* ASSIGNED TASK A: In the insole press release, what position does Charlie Lundy hold?
* ASSIGNED TASK B: Do these statements agree with the insole press release? Answer yes or no for each, and quote the words that decide it. (i) The insoles have a clear gel design that stays virtually invisible even in strappy sandals. (ii) Carrie Ann Inaba is hosting the Dr. Scholl's For Her Dance Studio online. (iii) The insoles move pressure from the arch and heel toward the ball of the foot.
* ASSIGNED TASK C: Please quote the insole press release from "To help launch" up to and including "and workout routines.".

* READING TEXT:
__________________________________________________
KENILWORTH, N.J. Schering-Plough announced the launch of a new Dr. Scholl’s For Her product that will make consumers kick up their heels.

Dr Scholl’s For Her High Heel Insoles, featuring an ultra-soft arch cushion that shifts pressure off the ball of foot. The insoles fit into shoes without crowding toes or making the shoes feel tight, Schering-Plough stated, and the clear gel design remains virtually invisible even in strappy sandals.

“High-heel shoes dramatically limit the mobility of the feet and reduce the shock-absorbing ability of the heel and arch. In designing this insole, we studied how a woman’s weight is shifted away from the heel and arch toward her forefoot when wearing high heels, which commonly results in ball-of-foot pain,” said Charlie Lundy, research and development director for Dr. Scholl’s For Her. “We developed the new High Heel Insoles to help shift pressure from the ball-of-foot back toward the arch and heel to make even high heel shoes comfortable.”

To help launch the product, Schering-Plough is partnering with “Dancing with the Stars” judge Carrie Ann Inaba to act as a brand ambassador and to show women that they can comfortably wear their high heels all day or all night. As part of that endorsement, Inaba is hosting the Dr. Scholl’s For Her Dance Studio online, where she will provide tips for dancers of all skill levels to maximize their dance and workout routines.
__________________________________________________
* RECORDED DATA:
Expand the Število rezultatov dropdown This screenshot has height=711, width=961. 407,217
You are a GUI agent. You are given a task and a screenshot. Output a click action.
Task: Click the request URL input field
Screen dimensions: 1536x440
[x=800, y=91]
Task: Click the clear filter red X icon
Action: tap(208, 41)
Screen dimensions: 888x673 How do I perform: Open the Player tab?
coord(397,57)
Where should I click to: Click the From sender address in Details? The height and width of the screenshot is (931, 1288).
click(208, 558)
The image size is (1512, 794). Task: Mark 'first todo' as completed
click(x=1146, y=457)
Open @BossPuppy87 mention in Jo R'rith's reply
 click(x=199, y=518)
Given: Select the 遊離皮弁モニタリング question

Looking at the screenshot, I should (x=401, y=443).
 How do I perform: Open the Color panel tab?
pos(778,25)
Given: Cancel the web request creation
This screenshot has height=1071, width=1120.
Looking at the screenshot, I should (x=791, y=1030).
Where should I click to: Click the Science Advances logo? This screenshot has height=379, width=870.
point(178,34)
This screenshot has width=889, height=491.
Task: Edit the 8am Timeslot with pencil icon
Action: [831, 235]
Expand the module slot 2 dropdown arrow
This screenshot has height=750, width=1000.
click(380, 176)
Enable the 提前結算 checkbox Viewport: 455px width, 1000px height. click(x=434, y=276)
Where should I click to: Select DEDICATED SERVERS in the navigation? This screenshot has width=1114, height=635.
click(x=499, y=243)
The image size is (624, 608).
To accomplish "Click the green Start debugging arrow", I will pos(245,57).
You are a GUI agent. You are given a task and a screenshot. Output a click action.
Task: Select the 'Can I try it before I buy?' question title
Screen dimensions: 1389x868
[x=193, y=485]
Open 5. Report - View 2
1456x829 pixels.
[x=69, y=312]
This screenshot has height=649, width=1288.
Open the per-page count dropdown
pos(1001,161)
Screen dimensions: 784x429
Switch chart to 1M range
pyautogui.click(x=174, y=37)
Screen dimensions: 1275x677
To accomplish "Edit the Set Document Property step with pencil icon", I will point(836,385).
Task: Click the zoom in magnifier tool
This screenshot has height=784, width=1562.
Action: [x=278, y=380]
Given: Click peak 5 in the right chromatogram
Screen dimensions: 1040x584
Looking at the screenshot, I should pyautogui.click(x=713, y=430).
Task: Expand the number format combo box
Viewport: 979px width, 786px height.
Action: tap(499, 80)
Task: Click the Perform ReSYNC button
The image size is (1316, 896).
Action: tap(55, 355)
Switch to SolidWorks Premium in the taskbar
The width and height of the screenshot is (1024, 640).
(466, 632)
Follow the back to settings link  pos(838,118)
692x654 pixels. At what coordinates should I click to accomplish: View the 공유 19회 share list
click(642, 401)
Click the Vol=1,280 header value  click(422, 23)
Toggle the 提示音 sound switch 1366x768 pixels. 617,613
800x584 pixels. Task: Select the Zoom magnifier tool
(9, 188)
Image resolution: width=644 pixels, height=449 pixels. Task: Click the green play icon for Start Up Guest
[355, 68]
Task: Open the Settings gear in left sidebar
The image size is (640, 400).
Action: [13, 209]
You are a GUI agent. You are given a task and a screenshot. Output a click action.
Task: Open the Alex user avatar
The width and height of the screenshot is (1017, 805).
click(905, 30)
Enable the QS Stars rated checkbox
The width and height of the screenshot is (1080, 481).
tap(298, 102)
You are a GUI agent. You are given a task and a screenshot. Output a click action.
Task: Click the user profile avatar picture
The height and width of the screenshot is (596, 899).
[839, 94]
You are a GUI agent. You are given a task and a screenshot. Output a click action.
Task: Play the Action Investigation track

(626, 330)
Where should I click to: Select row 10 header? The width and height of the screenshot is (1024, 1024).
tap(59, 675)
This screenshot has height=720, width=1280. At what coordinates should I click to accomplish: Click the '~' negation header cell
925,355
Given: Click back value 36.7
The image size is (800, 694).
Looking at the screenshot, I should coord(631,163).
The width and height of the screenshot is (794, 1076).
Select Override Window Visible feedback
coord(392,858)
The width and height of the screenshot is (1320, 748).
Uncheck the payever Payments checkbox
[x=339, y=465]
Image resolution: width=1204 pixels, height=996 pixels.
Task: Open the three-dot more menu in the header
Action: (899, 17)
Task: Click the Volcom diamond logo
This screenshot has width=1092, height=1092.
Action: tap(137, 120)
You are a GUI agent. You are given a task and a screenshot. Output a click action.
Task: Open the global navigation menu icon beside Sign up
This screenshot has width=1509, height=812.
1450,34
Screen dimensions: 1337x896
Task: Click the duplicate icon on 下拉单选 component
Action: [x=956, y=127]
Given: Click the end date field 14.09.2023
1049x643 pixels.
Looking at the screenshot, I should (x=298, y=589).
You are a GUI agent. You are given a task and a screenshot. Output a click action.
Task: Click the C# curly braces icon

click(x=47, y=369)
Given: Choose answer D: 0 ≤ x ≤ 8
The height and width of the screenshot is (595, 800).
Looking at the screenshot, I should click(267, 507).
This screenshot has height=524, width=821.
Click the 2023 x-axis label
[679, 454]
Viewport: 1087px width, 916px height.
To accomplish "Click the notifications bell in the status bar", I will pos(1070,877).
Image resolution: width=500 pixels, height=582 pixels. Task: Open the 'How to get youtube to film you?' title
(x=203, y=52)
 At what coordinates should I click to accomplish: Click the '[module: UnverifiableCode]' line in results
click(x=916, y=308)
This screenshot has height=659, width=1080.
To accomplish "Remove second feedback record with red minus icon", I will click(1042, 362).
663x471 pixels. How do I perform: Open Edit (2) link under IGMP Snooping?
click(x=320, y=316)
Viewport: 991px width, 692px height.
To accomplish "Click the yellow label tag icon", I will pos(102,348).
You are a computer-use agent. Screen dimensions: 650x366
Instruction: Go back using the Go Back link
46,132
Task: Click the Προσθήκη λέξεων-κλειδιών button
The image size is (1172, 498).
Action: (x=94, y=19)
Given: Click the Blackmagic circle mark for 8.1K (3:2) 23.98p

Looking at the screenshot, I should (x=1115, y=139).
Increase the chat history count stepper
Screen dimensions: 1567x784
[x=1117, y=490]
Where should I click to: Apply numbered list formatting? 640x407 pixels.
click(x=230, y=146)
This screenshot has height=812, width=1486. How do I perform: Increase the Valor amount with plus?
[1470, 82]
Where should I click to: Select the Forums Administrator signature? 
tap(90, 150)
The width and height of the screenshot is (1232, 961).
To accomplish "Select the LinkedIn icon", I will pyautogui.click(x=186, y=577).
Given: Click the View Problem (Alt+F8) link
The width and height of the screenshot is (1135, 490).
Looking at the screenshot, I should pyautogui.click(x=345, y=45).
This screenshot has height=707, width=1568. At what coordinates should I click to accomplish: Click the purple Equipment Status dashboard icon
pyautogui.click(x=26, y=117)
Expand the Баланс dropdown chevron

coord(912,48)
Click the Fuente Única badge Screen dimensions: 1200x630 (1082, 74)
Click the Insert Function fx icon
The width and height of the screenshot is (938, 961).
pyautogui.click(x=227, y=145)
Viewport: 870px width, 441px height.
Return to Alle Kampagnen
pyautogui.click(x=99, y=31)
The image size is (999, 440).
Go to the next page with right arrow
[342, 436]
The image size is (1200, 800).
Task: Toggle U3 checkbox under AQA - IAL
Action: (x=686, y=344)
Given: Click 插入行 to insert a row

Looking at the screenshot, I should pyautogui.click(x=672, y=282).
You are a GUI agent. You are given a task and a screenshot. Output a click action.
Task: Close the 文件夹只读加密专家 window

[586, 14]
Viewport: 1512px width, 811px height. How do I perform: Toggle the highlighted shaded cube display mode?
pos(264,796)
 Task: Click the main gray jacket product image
__________________________________________________
* TASK RESULT A: Research and development director for Dr. Scholl's For Her.

* TASK RESULT B:
(i) Yes: "the clear gel design remains virtually invisible even in strappy sandals"
(ii) Yes: "Inaba is hosting the Dr. Scholl’s For Her Dance Studio online"
(iii) No: "to help shift pressure from the ball-of-foot back toward the arch and heel"

* TASK RESULT C:
To help launch the product, Schering-Plough is partnering with “Dancing with the Stars” judge Carrie Ann Inaba to act as a brand ambassador and to show women that they can comfortably wear their high heels all day or all night. As part of that endorsement, Inaba is hosting the Dr. Scholl’s For Her Dance Studio online, where she will provide tips for dancers of all skill levels to maximize their dance and workout routines.